Sydney Carton posts, "The general definition of torture is widely available and self-evident to a rational mind. It is the intentional application of extreme physical or mental force causing extreme pain or immediate fear of death, or the infliction of dehumanizing treatment or conditions that treat a human person like an object, etc. A normal person can understand that such a general definition would cause waterboarding to be defined as torture, because it treats a person as an object and places the person in immediate fear of death. Making someone stand for the duration of an interrogation, by contrast, does not, because there is no immediate fear of death, no extreme physical pain, no extreme mental force, and it does not treat the person as an object. "
He and mark seem to believe that "extreme physical or mental force causing extreme pain or immediate fear of death" do not need further definition. In healthcare, they try to define the level of pain so as to better understand when someone is in extreme pain." Ask any doc and they will tell you it is across the board and needs precise definition. Your definition gives a very wide latitude and that is my point. As to fear of death, what is the level of fear that one would reach to be torture. I would suspect that when a normal person who has done what a terrorist and done is arrested, they would have a fear of death. Of course, the terrorist who thinks he is going to paradise may have no fear of death no matter what you did to them.
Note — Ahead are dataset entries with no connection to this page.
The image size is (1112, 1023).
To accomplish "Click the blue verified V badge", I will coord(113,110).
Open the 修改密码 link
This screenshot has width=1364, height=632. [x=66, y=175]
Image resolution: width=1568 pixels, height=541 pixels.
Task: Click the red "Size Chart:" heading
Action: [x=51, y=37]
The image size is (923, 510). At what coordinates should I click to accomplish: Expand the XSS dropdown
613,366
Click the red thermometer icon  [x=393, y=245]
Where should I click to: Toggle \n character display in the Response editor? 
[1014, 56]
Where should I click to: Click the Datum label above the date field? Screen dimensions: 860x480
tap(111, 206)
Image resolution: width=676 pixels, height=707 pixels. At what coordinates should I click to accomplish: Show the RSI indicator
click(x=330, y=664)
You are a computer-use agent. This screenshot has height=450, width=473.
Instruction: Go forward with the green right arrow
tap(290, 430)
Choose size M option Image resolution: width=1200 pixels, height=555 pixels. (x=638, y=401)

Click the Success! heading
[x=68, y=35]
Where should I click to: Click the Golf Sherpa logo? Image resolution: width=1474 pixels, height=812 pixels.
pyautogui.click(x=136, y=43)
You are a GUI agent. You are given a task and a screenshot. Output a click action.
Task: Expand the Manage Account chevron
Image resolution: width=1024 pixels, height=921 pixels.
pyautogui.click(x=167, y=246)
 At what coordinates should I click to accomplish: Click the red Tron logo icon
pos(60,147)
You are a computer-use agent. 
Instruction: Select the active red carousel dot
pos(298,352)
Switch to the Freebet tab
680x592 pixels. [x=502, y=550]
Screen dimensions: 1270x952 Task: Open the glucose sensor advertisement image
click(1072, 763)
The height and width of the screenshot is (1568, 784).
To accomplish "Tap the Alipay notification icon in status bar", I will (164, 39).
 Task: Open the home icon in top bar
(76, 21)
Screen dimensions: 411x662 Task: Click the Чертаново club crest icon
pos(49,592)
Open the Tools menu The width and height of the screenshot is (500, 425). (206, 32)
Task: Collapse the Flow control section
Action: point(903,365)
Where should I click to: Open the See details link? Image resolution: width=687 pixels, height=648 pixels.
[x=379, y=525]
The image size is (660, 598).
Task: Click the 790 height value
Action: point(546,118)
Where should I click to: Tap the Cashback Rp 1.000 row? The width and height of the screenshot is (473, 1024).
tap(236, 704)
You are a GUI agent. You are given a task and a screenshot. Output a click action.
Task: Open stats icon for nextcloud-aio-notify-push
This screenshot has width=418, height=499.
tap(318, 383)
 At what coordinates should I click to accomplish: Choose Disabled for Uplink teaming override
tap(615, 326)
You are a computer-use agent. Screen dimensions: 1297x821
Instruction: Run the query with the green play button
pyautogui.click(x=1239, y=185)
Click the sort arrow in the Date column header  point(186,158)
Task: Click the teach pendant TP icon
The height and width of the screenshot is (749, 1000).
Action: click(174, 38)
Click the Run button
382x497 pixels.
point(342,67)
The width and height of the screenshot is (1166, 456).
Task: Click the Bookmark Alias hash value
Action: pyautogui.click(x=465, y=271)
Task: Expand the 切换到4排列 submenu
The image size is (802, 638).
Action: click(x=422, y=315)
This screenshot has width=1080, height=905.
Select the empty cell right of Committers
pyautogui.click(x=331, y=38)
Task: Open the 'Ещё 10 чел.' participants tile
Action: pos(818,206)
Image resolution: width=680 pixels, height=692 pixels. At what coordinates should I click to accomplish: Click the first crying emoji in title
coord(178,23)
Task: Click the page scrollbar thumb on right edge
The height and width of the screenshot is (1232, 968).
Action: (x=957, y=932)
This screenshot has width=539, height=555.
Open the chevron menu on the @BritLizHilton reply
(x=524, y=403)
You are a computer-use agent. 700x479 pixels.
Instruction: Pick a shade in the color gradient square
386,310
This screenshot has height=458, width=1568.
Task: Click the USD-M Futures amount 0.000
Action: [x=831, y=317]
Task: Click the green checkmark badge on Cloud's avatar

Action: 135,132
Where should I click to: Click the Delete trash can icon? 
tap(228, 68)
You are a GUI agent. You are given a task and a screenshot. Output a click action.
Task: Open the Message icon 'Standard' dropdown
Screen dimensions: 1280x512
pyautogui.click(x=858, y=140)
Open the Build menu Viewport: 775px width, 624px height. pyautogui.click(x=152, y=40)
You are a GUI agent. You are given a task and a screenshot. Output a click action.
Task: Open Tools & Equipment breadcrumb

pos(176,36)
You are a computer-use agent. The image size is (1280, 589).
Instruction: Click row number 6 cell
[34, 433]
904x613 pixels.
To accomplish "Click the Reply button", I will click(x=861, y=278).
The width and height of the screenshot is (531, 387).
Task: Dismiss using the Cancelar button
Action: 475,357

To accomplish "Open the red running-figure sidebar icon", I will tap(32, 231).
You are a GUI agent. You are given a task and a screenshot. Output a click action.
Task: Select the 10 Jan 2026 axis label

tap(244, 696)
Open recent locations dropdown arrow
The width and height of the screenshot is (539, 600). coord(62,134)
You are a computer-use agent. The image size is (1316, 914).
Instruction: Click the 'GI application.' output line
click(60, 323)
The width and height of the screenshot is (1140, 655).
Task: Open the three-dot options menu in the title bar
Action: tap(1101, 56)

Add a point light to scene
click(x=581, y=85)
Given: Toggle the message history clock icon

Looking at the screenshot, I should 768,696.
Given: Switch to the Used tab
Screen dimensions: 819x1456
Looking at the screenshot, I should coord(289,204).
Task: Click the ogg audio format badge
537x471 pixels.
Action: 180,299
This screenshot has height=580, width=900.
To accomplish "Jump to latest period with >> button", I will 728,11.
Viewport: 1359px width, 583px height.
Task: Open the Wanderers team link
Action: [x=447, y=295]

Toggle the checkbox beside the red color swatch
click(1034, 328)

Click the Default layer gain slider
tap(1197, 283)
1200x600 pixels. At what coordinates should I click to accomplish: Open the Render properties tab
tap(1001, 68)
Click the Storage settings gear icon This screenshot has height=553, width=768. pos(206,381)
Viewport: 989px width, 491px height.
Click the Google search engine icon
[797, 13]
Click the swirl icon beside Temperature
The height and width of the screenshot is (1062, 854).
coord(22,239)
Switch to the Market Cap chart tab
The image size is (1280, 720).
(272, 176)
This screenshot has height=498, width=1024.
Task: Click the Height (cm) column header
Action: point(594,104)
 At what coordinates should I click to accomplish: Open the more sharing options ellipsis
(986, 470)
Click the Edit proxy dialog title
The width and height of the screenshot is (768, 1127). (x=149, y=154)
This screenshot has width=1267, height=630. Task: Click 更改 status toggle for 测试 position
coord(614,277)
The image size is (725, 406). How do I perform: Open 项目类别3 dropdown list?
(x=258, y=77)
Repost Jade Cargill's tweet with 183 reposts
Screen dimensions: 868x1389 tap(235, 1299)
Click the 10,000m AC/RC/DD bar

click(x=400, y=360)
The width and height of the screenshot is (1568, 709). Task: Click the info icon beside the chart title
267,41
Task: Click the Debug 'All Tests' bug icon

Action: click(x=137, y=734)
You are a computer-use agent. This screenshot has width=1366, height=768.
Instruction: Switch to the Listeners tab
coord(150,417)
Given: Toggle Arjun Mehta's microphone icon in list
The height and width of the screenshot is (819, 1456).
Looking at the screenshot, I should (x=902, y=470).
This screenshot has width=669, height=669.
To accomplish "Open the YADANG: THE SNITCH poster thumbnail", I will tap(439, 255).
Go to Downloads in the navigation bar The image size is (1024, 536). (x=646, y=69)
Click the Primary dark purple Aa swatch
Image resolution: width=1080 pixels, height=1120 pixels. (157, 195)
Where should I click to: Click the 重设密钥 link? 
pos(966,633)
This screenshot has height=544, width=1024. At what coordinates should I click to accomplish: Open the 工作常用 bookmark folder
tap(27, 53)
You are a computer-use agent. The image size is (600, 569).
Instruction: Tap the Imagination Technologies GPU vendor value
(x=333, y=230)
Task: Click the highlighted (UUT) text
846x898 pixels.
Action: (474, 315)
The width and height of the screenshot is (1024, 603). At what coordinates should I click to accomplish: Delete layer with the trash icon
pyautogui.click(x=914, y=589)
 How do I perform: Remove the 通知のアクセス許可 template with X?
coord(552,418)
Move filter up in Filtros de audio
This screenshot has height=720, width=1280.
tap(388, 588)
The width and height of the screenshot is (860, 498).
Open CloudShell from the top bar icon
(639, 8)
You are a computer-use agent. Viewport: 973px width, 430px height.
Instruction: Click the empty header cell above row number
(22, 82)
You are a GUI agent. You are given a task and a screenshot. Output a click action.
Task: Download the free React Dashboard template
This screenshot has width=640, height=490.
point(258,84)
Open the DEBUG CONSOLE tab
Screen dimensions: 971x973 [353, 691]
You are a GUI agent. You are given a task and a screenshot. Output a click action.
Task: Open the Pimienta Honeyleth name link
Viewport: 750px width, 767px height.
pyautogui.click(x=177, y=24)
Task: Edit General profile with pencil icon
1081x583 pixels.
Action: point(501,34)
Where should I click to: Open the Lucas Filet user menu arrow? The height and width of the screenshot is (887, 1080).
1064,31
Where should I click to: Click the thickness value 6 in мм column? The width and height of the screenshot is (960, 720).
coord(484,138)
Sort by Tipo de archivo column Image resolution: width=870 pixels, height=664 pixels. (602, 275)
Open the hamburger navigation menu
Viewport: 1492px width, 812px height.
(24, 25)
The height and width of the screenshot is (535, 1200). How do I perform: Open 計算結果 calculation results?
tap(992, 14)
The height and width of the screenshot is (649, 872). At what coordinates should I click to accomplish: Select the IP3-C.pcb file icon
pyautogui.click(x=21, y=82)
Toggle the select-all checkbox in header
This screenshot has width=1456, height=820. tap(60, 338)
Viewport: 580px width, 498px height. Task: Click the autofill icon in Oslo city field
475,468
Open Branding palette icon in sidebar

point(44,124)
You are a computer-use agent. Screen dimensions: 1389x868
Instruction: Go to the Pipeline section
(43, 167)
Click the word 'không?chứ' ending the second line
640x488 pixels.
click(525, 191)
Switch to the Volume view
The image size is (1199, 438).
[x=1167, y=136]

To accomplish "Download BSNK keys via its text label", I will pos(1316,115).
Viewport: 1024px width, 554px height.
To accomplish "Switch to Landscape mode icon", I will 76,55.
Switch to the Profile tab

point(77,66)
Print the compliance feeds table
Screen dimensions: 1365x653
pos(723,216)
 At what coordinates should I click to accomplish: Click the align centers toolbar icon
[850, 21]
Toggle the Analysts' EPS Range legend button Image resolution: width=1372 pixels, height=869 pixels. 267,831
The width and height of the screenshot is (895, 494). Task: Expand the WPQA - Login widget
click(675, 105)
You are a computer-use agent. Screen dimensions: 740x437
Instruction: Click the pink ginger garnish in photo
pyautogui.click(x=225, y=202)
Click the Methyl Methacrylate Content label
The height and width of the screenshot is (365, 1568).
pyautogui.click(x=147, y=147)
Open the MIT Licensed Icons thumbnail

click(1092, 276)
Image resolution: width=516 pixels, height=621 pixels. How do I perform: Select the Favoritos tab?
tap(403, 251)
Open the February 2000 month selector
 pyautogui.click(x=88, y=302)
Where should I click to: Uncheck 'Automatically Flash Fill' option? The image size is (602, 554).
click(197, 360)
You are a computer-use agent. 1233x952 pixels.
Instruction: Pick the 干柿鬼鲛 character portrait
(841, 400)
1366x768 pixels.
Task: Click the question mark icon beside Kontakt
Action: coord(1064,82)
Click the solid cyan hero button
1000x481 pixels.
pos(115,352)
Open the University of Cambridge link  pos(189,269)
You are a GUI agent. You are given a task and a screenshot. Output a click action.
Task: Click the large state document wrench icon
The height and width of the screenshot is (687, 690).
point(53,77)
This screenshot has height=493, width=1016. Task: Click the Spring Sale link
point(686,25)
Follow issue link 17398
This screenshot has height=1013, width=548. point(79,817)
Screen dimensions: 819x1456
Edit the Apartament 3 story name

Then he says "A normal person can understand that such a general definition would cause waterboarding to be defined as torture, because it treats a person as an object and places the person in immediate fear of death" but I would suggest that many normal people look at the situation around waterboarding and that this entire ongoing dialouge shows that many would not see this as torture. "Treating a person as an object" would have to be defined in many places in our society as to its legality and once again do these terrorist fear death or welcome it.
Mark calls Bush a liar and has repeatedly called our Vice President evil based on the issue of torture. He is advocating that there is some semblance of a reason refrain from voting for people who have done a lot to move us away from abortion on demand, gay marriage, and a host of other evils because of this issue and fails to define it in a way that allows concensus or to give any idea of what he would to protect our families in this war on terror.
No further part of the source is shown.